As the markets continue to strengthen, mergers and acquisitions between U.S. companies are rising. Investors can capitalize on the increased activity through a couple of exchange traded funds that focus on merger arbitrage.

Year-to-date, almost $300 billion in deals between U.S. companies have been announced, or up 10% for the same period year-over-year, reports Murray Coleman for the Wall Street Journal.

The market returned to more than $1 trillion in M&A activity over 2013, the first time since before the 2008 financial crisis. Richard Peterson, an analyst at S&P Capital IQ, predicts that M&As in 2014 could hit a high not seen since 2006’s record $1.7 trillion in domestic deals. [M&A Pickup Pushes This ETF Higher]

Peterson points to the Index IQ Merger Arbitrage ETF (NYSEArca: MNA) as a good way to gain exposure to the increased activity.
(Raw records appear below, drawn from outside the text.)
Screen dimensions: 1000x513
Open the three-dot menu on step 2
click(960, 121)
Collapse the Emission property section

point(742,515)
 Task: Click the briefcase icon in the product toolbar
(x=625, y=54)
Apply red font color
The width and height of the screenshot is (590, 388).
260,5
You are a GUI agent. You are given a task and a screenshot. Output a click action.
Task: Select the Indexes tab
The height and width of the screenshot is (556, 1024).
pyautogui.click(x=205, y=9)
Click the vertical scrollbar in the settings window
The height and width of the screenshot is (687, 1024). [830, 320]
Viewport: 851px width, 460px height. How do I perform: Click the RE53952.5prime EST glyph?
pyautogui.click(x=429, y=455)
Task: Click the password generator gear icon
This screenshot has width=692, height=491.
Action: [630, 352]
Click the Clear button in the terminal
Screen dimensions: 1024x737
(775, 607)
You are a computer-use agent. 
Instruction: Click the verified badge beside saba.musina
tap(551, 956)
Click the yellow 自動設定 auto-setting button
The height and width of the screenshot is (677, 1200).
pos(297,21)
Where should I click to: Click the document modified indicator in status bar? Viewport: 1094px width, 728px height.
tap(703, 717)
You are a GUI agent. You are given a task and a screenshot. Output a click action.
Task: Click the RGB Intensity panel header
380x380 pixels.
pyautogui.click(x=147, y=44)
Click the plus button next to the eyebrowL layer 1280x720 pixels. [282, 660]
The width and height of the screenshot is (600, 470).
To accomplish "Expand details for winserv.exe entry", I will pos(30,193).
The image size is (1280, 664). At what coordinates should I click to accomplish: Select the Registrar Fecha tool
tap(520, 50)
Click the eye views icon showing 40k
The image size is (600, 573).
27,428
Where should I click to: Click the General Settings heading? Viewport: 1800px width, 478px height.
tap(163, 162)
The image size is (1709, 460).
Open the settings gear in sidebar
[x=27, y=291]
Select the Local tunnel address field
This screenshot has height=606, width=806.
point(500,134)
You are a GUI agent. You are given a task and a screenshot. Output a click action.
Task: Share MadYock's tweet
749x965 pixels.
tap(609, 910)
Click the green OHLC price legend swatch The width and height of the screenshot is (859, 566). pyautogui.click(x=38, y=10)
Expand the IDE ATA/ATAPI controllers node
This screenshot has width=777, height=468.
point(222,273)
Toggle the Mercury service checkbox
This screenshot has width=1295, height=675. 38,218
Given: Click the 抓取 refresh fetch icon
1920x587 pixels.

“We’re seeing a more healthy U.S. M&A market, particularly in the consumer-discretionary and health-care sectors,” Peterson said in the WSJ article.

Corporations have been sitting on record stash of cash. Overall corporate spending on fixed investments have been at below average annual growth rates dating back to at least 1990, according to Joe Zidle, a portfolio strategist at Richard Bernstein Advisors.

“We’re still in the early innings of a pickup in deal-making activity, which makes this a prime time for investors to devote a portion of their portfolios to M&A funds,” Zidle said in the article.

Additionally, M&A funds also provide a diversification factor to an investment portfolio. According to Morningstar, these types of funds are 0.66 correlated to the S&P Index – investments move perfectly in lockstep when correlation is at 1.0. Additionally, funds that arbitrage a broad range of markets like M&A have a correlation of 0.25 to the S&P 500.